A Former Ghosts song is an unlikely piece of magic. They come from songwriter Freddy Rupert being in really, really low places. Difficult relationships, his mother’s death from cancer. It’s brave that he puts these things out in the open. His last album ‘New Love’ made for one of the most visceral listens of last year. The magic though, comes from the fact that despite all their emotional weight, the layered darkness, damaged feelings, a Former Ghosts song soars.

LA resident Freddy Rupert pulls better tricks than many get-your-heart-out-there songwriters. His compositions stretch further than simple, autobiographical bare bones. Sounds are meticulous, rough noises, textures, deployed with a spell-binding sensitivity for mood. And then they are immaculately placed in a way that pulls the heartstrings upwards. You enter the Former Ghosts hurricane, and emerge elated and breathless. It’s pop music. Dark pop music to be sure, touching on the eerie confessional post-punk of Joy Division, the industrial scrape of Throbbing Gristle, but still essentially about hope, and loving life no matter how difficult it’s being.

Back at the end of 2010 I interviewed Freddy over the phone. He’d just got back to LA following being on tour with Xiu Xiu and Zola Jesus, and was beginning to sketch out his third album, which should be out some time this year. He talked frankly about his obsessive working methods, collaboration, and putting so much of himself into his songs.

How did Former Ghosts get going? That isn’t your first project?

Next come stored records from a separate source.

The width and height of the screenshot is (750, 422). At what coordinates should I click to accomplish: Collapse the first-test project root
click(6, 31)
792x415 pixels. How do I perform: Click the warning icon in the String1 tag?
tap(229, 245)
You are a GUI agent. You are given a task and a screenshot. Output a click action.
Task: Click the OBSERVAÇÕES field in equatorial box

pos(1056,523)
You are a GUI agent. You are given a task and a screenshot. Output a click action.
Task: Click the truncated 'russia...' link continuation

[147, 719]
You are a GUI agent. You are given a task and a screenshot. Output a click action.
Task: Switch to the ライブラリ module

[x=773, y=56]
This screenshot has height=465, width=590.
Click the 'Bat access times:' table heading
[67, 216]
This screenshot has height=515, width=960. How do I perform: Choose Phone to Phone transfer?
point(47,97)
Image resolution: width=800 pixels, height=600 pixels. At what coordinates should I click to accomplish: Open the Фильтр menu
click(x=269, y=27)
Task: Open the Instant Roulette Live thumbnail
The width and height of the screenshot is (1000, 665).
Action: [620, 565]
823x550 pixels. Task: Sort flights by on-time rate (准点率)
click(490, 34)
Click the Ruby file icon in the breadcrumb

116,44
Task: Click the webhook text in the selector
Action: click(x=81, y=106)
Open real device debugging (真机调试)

Yeah. Before that I was doing this thing called This Song Is A Mess But So Am I which was kind of more really electronic, cathartic burst kind of thing, trying to get through and trying to deal with some of the stuff I was going through at the time – my mum had passed away from cancer – [so it was] kind of more directly focused on that and kind of obsessed with that. And then it kind of reached a point where it wasn’t really cathartic anymore, it was more dwelling, and sometimes I’d try and move on with my life and be at peace with that so… So after that I kind of took a big break from music and wasn’t doing music anymore. And Former Ghosts started almost by accident, where I wasn’t really making music in particular for anything, like a record or anything. I was just kind of in like a tumultuous relationship at the very beginning, at the start of Former Ghosts, and I was just posting songs onto my personal blog that I’d written to communicate with this person, because it was kind of my only form of communication at the time. And so that, that’s kind of where it started. And then Chris from Upset The Rhythm was familiar with This Song Is A Mess… and he heard the songs and was interested in putting out a record for it. And so once that kind of happened, Jamie was on board because we’d always talked about doing a project in this kind of sound together. He said he would contribute and collaborate on it, and I was like that would be awesome, I’d love that. And then Nika’s voice! I really loved, I was a big fan of the first couple of Zola Jesus 7”s, so I sent her an email and she was like, Oh yeah I would love to. So she sang on the songs, sent it back, and I was like, Oh fuck! Your voice is like so good I just have to collaborate with you more! And she was definitely into it. So that’s how it all kind of came together. In this weird, haphazard… I mean, a record wasn’t even really supposed to come out. It kind of like ended up becoming this thing.

“It was this weird, haphazard thing… I mean, a record wasn’t even really supposed to come out. It kind of like ended up becoming this thing.”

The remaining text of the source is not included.